### [PROBLEM STATEMENT]
Begin at the line below that has "At what coordinates should I click to accomplish: Open info" and stop after the line that has "Screen dimensions: 1636x1041". Please restate only those lines, word for word.

[Saved data entries]
__________________________________________________

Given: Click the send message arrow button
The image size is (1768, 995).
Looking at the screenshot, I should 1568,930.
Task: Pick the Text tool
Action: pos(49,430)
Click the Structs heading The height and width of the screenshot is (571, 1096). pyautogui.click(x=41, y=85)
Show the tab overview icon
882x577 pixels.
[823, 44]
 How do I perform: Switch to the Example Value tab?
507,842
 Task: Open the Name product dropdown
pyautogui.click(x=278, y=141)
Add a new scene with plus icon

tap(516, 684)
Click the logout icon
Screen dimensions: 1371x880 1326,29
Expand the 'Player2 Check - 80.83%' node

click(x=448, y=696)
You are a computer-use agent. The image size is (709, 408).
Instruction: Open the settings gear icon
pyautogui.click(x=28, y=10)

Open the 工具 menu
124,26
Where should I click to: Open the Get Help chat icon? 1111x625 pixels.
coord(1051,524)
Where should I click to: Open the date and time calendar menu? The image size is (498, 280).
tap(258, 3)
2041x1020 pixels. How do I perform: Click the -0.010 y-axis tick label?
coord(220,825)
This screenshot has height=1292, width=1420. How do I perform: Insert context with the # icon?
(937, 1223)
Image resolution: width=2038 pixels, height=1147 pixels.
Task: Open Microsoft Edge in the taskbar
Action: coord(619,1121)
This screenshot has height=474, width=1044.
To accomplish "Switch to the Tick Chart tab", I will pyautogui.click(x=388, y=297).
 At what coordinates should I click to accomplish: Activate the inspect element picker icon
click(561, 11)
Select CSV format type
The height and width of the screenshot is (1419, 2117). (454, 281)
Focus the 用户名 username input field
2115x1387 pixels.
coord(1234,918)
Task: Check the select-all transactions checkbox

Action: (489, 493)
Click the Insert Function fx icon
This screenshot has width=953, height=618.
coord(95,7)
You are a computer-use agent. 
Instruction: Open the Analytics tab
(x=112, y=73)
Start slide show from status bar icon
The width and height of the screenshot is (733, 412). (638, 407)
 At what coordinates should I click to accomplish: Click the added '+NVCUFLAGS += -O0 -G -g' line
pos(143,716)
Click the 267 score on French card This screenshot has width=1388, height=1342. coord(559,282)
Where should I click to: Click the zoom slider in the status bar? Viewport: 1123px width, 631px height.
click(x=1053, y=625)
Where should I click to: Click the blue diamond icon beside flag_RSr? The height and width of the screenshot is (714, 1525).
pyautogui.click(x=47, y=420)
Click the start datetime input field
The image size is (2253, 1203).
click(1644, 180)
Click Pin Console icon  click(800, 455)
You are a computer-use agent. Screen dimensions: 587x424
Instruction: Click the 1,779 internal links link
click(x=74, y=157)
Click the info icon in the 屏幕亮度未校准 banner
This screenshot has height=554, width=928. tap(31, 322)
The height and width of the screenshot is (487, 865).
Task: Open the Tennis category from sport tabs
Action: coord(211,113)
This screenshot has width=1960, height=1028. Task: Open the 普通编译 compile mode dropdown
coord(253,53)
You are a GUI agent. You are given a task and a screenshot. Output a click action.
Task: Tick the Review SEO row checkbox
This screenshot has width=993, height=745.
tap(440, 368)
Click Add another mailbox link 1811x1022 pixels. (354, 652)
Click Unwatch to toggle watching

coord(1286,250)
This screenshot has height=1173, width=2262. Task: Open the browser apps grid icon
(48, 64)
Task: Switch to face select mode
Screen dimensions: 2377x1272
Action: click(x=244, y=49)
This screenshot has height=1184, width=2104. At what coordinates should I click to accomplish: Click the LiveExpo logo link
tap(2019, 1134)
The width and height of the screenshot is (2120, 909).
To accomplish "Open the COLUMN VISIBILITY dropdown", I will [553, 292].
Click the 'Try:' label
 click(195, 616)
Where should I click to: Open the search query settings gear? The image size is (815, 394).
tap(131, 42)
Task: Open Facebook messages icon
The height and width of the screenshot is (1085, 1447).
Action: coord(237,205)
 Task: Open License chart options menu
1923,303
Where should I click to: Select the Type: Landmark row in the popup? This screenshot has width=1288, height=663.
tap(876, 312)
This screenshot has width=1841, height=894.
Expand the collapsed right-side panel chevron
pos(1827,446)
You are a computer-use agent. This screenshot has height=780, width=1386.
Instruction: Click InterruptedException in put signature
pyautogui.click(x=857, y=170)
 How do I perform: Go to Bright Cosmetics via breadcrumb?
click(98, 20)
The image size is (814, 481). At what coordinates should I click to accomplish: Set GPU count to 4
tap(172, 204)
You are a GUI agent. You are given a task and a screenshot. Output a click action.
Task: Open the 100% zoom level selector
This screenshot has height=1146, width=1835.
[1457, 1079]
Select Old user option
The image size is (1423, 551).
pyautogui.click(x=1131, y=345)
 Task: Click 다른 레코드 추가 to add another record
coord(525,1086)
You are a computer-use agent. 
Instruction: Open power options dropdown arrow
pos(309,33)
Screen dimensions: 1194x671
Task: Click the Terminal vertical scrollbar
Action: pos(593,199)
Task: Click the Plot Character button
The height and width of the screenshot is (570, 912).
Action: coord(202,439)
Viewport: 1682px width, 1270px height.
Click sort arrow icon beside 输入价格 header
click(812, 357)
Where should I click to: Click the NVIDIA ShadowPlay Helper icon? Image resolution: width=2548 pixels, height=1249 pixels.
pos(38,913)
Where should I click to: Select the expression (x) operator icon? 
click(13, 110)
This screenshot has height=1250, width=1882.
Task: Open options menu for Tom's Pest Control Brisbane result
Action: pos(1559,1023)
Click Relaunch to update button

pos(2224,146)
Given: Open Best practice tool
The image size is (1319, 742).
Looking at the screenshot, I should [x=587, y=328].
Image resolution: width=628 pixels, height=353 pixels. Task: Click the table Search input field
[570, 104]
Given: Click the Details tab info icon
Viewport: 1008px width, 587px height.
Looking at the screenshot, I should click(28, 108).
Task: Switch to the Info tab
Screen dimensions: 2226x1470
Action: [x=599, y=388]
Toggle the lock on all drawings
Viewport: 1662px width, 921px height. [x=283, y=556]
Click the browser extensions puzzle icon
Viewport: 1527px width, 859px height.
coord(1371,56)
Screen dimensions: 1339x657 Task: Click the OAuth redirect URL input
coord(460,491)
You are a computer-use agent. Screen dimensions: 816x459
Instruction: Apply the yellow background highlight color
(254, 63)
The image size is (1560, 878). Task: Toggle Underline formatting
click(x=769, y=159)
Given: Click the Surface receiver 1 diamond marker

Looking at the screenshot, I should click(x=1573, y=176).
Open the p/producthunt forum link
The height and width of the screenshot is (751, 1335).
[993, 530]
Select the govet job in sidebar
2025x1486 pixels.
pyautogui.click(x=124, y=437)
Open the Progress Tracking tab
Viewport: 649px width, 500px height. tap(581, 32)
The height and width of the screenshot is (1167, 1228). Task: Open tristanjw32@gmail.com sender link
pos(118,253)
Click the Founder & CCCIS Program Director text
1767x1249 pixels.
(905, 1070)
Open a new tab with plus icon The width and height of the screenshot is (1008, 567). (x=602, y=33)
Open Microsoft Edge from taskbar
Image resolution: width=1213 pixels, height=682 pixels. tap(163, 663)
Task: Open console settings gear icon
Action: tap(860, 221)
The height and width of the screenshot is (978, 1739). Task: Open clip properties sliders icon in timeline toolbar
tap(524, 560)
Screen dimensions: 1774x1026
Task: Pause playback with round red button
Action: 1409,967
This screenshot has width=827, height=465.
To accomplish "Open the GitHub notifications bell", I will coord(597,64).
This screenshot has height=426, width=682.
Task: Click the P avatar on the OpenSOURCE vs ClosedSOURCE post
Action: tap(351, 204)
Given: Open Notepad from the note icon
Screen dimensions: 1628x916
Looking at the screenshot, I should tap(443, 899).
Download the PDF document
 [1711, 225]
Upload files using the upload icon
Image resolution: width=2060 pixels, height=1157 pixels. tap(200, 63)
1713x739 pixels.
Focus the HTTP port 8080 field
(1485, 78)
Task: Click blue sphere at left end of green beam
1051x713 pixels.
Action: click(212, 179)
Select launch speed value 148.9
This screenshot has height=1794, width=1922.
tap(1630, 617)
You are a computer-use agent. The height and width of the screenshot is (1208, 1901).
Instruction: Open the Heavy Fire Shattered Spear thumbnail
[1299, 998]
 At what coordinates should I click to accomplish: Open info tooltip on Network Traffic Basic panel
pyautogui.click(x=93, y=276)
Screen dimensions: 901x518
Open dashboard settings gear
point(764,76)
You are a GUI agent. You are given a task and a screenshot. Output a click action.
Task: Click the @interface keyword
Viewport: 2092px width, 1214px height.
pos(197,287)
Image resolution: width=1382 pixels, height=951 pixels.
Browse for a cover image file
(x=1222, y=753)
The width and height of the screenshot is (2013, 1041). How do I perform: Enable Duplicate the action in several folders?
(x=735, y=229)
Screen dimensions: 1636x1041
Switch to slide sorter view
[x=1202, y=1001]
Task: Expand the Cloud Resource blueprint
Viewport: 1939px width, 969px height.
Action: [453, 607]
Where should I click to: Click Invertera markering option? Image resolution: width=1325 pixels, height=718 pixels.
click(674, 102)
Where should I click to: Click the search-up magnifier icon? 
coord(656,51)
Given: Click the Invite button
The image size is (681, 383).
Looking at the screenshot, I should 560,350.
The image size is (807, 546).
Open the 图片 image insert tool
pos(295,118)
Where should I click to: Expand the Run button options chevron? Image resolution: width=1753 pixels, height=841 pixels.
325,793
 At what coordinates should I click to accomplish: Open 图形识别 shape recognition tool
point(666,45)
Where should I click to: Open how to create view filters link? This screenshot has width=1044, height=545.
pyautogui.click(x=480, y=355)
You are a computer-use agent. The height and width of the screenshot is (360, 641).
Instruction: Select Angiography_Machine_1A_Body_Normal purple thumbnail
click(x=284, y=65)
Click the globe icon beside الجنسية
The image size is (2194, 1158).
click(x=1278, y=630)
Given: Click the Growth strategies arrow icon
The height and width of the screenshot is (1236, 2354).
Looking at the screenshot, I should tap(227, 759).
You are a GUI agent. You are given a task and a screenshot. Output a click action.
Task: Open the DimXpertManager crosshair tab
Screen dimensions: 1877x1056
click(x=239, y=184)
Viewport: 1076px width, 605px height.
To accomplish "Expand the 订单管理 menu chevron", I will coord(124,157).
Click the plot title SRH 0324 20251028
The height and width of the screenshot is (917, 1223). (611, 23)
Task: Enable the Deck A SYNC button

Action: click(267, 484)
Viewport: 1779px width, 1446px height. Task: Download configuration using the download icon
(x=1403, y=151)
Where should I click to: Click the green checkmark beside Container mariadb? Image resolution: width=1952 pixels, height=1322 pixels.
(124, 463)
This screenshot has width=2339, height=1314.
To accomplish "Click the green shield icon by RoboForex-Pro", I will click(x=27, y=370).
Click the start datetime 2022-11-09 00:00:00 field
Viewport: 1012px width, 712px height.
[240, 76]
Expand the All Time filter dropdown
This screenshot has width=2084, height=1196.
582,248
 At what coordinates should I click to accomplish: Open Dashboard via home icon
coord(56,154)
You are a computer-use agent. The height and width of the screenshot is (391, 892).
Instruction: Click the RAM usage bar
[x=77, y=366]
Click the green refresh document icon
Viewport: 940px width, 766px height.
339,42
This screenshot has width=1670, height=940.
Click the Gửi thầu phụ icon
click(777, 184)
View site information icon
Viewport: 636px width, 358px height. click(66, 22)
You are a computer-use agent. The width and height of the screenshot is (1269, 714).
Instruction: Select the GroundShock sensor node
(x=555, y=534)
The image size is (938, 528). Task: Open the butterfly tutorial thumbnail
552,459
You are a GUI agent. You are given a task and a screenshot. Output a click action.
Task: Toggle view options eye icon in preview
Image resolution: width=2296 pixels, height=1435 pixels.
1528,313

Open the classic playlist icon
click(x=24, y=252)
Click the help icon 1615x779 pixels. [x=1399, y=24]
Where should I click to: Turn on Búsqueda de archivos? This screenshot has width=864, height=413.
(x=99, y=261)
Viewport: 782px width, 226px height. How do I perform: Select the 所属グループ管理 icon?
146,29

__________________________________________________

### [TASK RESPONSE]
 At what coordinates should I click to accomplish: Open info tooltip on Network Traffic Basic panel
pyautogui.click(x=93, y=276)
Screen dimensions: 901x518
Open dashboard settings gear
point(764,76)
You are a GUI agent. You are given a task and a screenshot. Output a click action.
Task: Click the @interface keyword
Viewport: 2092px width, 1214px height.
pos(197,287)
Image resolution: width=1382 pixels, height=951 pixels.
Browse for a cover image file
(x=1222, y=753)
The width and height of the screenshot is (2013, 1041). How do I perform: Enable Duplicate the action in several folders?
(x=735, y=229)
Screen dimensions: 1636x1041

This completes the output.